Data items:
::::::

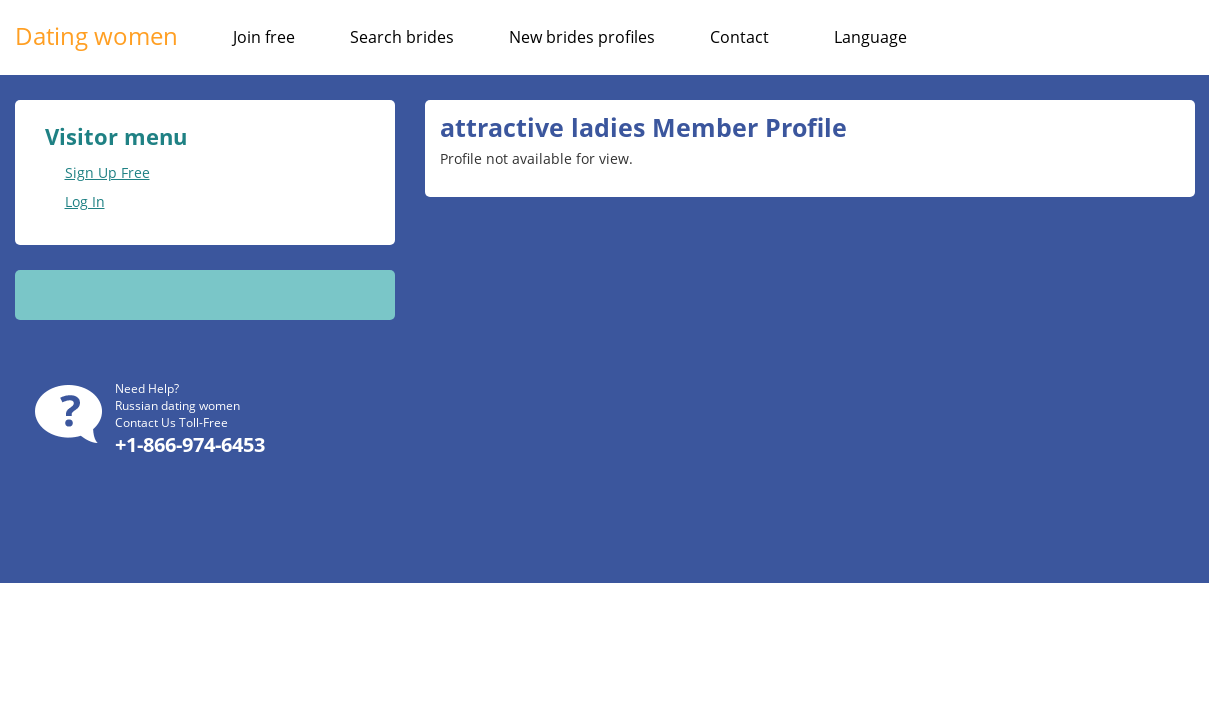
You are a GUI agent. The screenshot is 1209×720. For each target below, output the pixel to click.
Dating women (96, 35)
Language (870, 37)
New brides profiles (582, 37)
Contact (739, 37)
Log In (85, 201)
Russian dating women (177, 405)
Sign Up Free (107, 172)
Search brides (402, 37)
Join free (264, 37)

::::::

JOB:
Please reproduce every line of the data without the pictures, keeping the requests, and shift each coordinate in the answers by -18.

RESPONSE:
You are a GUI agent. The screenshot is 1209×720. For each target below, output the pixel to click.
Dating women (78, 17)
Language (852, 19)
New brides profiles (564, 19)
Contact (721, 19)
Log In (67, 183)
Russian dating women (159, 387)
Sign Up Free (89, 154)
Search brides (384, 19)
Join free (246, 19)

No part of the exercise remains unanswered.